RECORD EXTRACTS: Begin

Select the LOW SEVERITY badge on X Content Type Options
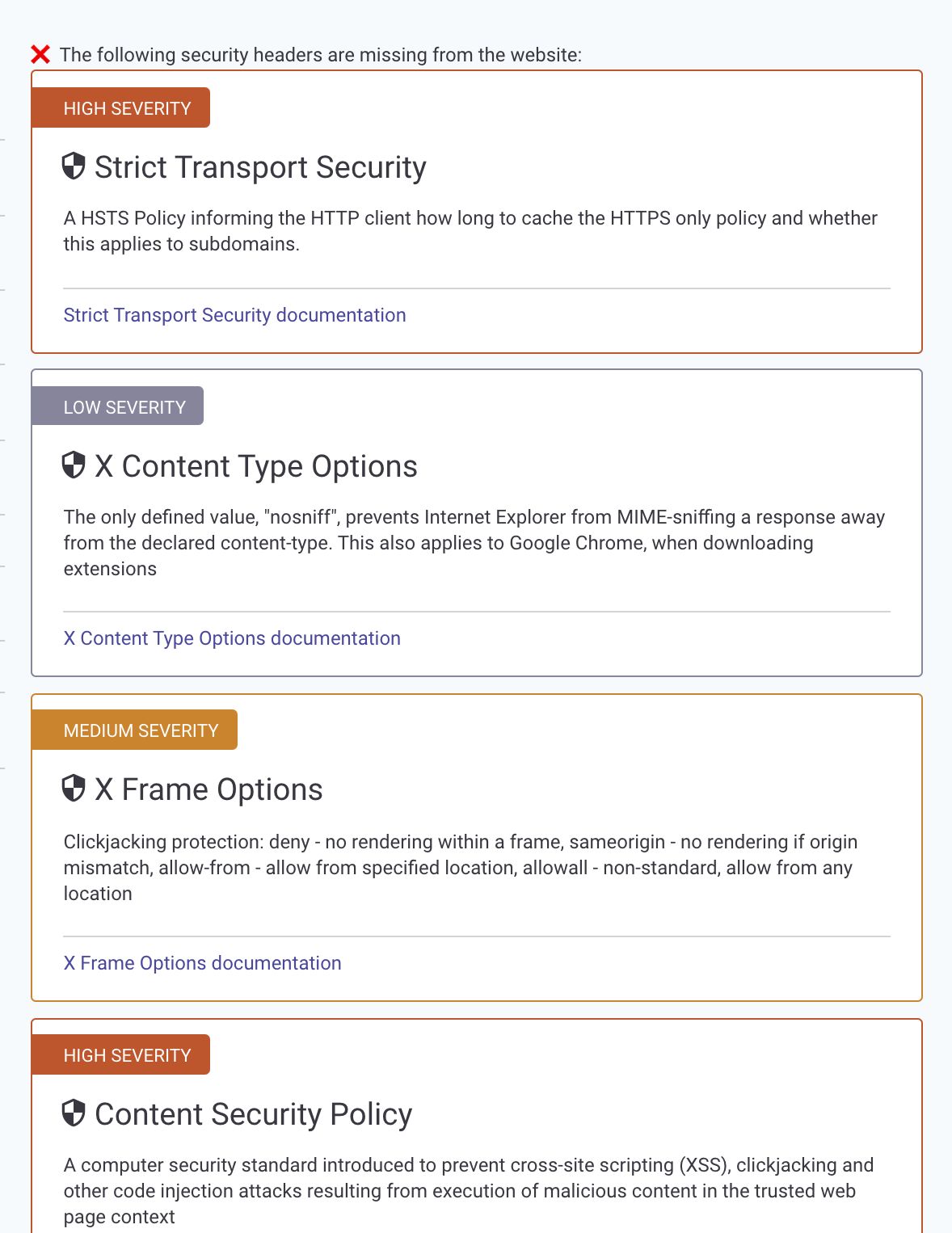Screen dimensions: 952x1233 pyautogui.click(x=117, y=406)
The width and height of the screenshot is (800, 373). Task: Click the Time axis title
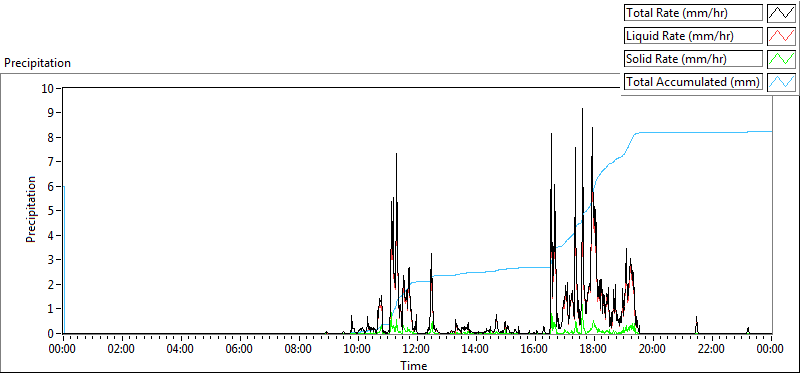413,365
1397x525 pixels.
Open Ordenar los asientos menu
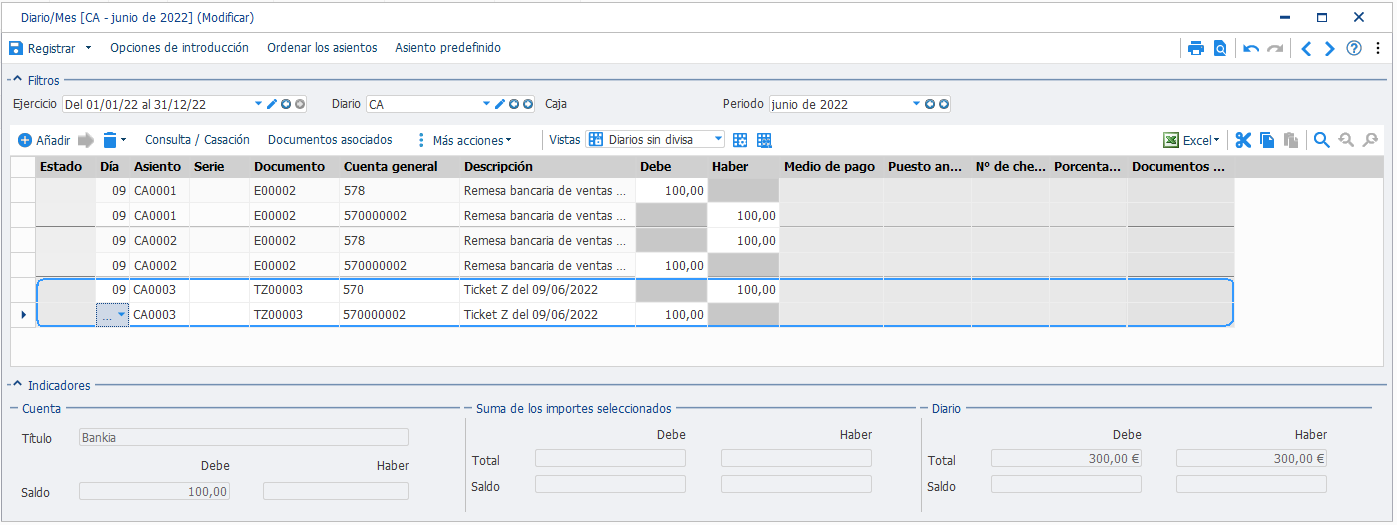click(x=322, y=48)
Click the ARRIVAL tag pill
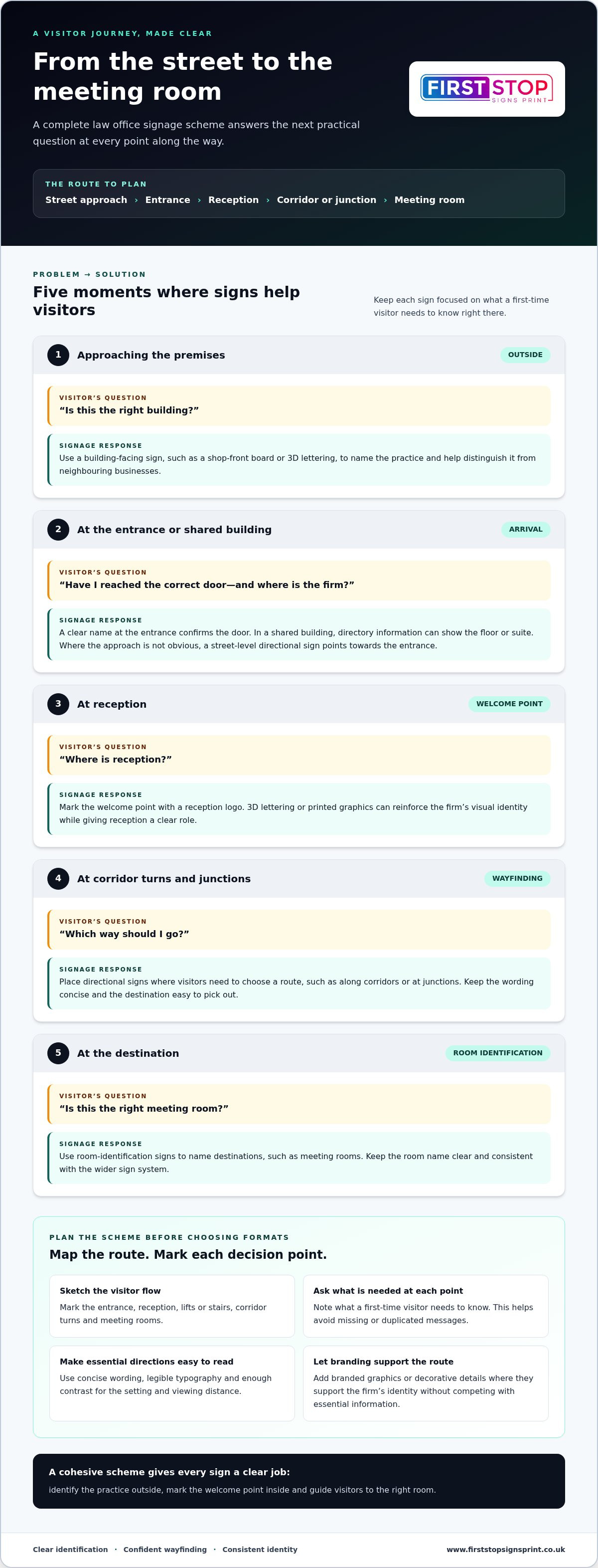The height and width of the screenshot is (1568, 598). 526,530
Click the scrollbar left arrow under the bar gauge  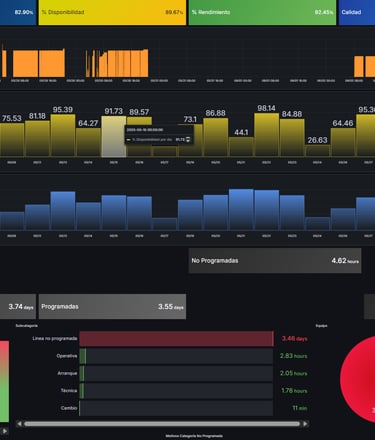tap(19, 424)
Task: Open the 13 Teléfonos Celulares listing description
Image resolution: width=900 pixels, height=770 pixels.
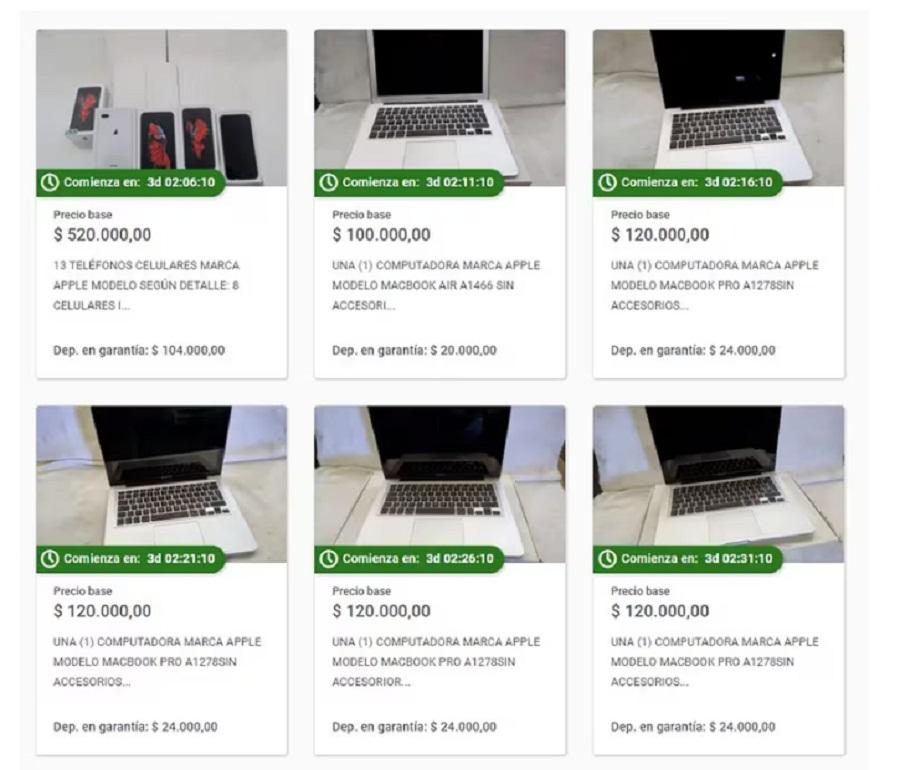Action: (146, 285)
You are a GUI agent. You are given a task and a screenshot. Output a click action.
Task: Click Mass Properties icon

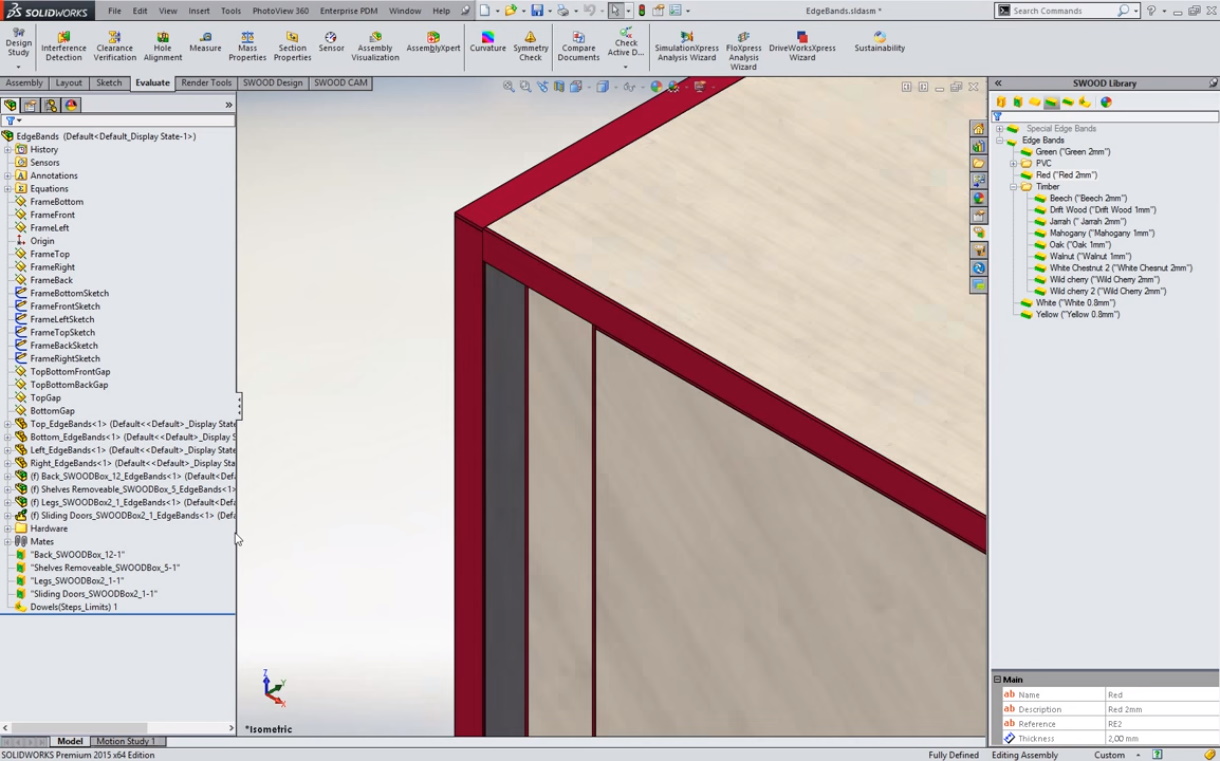[x=247, y=46]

RECORD EXTRACTS: End

Which lines run from the one containing "You are a GUI" through the last line of the entries above? Output them exactly, both ends included, with no pictures.

You are a GUI agent. You are given a task and a screenshot. Output a click action.
Task: Click Mass Properties icon

[x=247, y=46]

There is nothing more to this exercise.